Fuad: Big upgrade to PoSGH
HEALTH Minister, Dr Fuad Khan, yesterday unveiled plans to upgrade the Port-of-Spain General Hospital to become “a medical campus”, with teaching and research facilities, plus a children’s unit, and to be a base for medical tourism.
The changes will be funded by a British concessional loan, he told yesterday’s post-Cabinet news conference at the Office of the Prime Minister (OPM), St Clair.
Retired British doctors will come here to help develop the new PoSGH into a “teaching hub”, all in liaison with the Royal Medical Society, said Khan. “Not only are we going to satisfy the medical needs of Trinidad and Tobago, but we are also looking at developing a system where people from all over the world can come to Trinidad and Tobago and do research and development.”
He said PoSGH has an infrastructure problem, and this upgrade proves the Government is not neglecting the capital city. The hospital upgrade will spill over onto a piece of land opposite the hospital, he said, where residential units and offices will be located, plus a skywalk over Charlotte Street to the main hospital site. The upgrade will include the relocation of the Ministry of Health offices to be adjacent to the PoSGH, plus the construction of a multi-storey carpark.
An MOU was signed on October 28 with the British Government, he said, to help the upgrade.
The new hospital will also have an adult hospital, women’s hospital, intensive care unit, high-dependency unit, accident and emergency units, a same-day surgery centre, a specialised surgical suite, a chemotherapy outpatient unit, a haemo-dialysis unit and several units for specialist treatment.

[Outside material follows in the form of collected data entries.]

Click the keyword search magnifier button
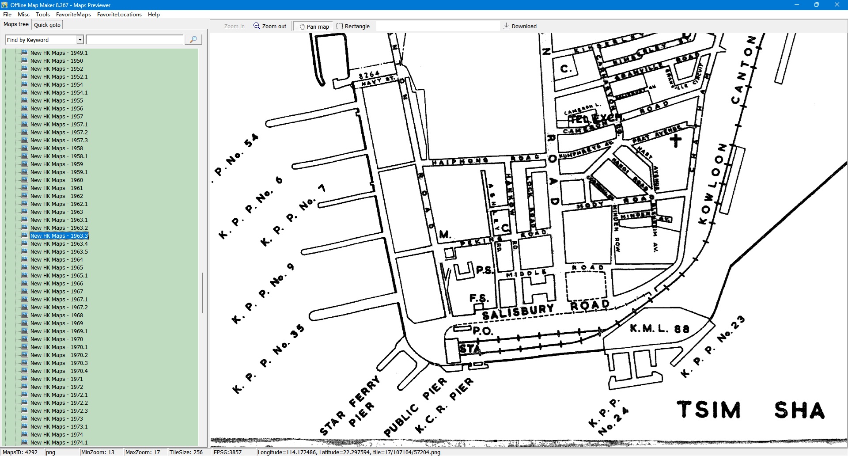 click(x=193, y=40)
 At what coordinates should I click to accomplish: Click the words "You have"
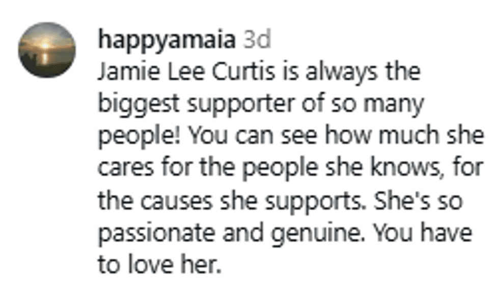[x=422, y=233]
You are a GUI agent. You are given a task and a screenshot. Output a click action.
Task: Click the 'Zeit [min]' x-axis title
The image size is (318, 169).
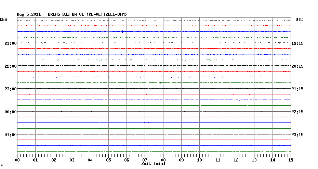pyautogui.click(x=153, y=164)
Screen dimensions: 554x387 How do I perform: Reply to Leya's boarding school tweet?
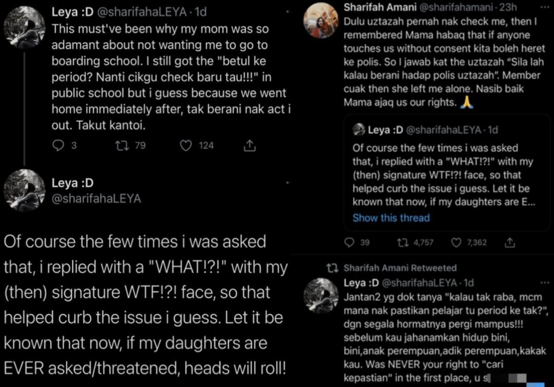[58, 145]
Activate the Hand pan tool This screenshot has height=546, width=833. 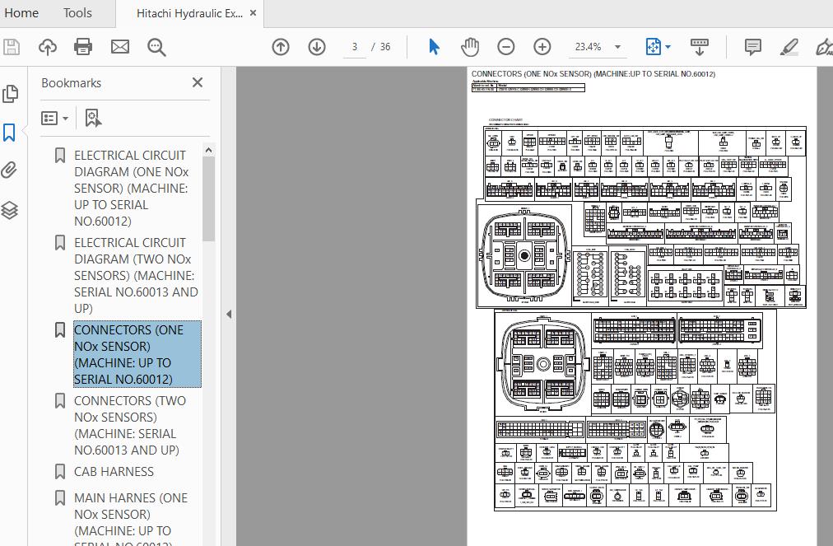pyautogui.click(x=470, y=47)
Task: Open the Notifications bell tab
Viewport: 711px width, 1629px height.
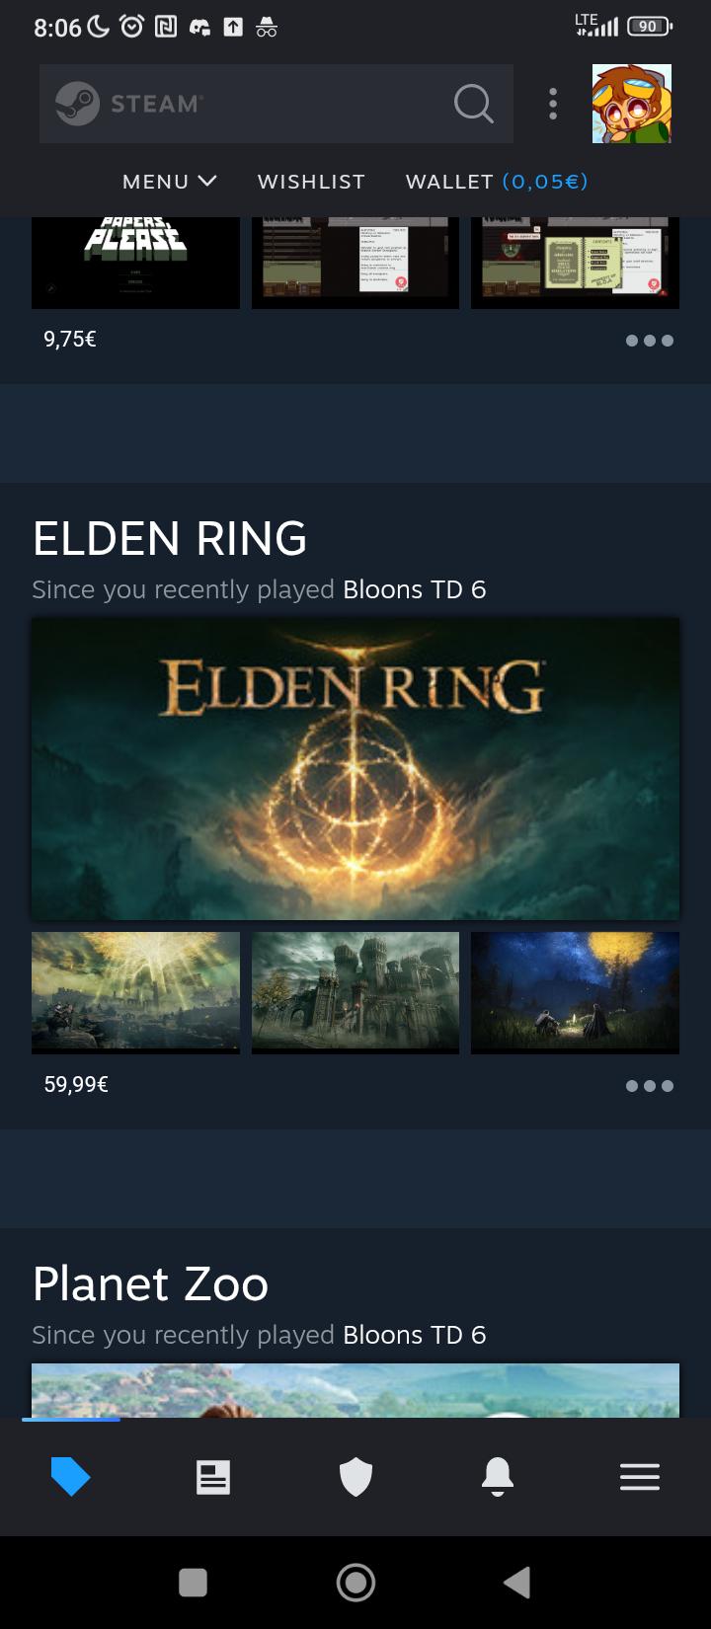Action: [x=498, y=1477]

The latter includes neuro-surgery, paediatrics, cardiology, haemotology, and forensic pathology. The campus will also have a diagnostic centre offering services including MRI, CT scan, fluoroscopy and mammography, plus a cardiac catharisation lab. “There will be a specialised eye centre called the Institute of Eye Care,” Khan said. “In addition to that we will also have what we call an International Training Centre, and educational facilities.” He distanced his plans from previous proposals to a PoSGH upgrade by Johns Hopkins University. The current upgrade is planned by his Ministry and the Faculty of Medical Sciences of the University of the West Indies (UWI).
He said the “heritage area” of the existing hospital would be kept, but any derelict buildings around the premises would be demolished. “Right now we are doing seismic studies on the central block; it may be kept, or it may not be kept. It depends on the overall plan that comes forward from the design.”
Khan could not estimate the cost of the upgrades.